Ancora, potrebbe emergere che dei rischi non sono stai contemplati dalla polizza, come il rischio allagamento originato da eventi naturali (inondazioni), mentre è contemplato quello originato da rotture di tubazioni; o ancora è escluso il riconoscimento degli eventi causati da terremoto o un evento innescato da altre aziende e i cui effetti si propagano sull’organizzazione, come un incendio incontenibile scoppiato in una azienda confinante, durante il fine settimana, senza possibilità di intervento rapido della squadra di emergenza interna e che si estenda anche al perimetro interessato dalla tutela assicurativa.
Infine, il valore di copertura della polizza assicurativa, e quindi del premio, deve essere congruente con il bene/l’informazione/il dato personale che deve essere tutelato.
L’introduzione di una misura di trattamento di dati personali quasi inevitabilmente introduce altre problematiche, come ad esempio nuovi rischi che possono essere dovuti al fallimento dell’assicurazione o al mancato rinnovo della polizza, per disguidi interni all’organizzazione.
Nel caso in cui il rischio sia condiviso con i fornitori, tale aspetto deve essere definito anche contrattualmente ed essere chiarito nel modo più esaustivo possibile.
Se si richiede che il fornitore sia in possesso di una polizza assicurativa, esso deve mettere in atto le misure o parte delle misure definite al paragrafo precedente.
In fase di qualifica o di sottoscrizione del contratto potrà essere richiesta evidenza della copia delle polizze e la esibizione delle stesse ad intervalli. L’accesso a tali documenti ed una verifica dei locali, delle aree e delle attrezzature nel perimetro assicurato può essere svolto in fase di audit.
Tali aspetti possono essere documentati nell’atto di designazione di responsabili, come previsto dall’Art. 28 del GDPR.
Per i contitolari valgono le stesse misure previste per i fornitori, nella misura in cui l’accordo di contitolarità vincola i partner all’applicazione delle misure predefinite. In questo caso le responsabilità possono essere suddivise tra i vari soggetti, ed ognuno potrebbe avere in carico misure specifiche da monitorare. Anche in tale circostanza, come del resto per i fornitori, è importante definire anche le penalità nel caso in cui uno dei contitolari non rispettasse le misure definite.

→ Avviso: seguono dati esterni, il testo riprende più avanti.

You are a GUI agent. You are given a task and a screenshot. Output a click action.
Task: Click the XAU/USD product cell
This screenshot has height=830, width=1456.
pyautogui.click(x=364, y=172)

Il Data Protection Officer deve essere informato; nel caso non lo sia, deve chiedere, nell’ambito dei flussi, quali misure sono state poste in essere per condividere il rischio, e prendere visione delle polizze assicurative e dei contratti con i responsabili e con i contitolari; inoltre deve verificare tali documenti anche in sede di audit. Sottovalutare tali aspetti potrebbe porre il DPO in una posizione di debolezza.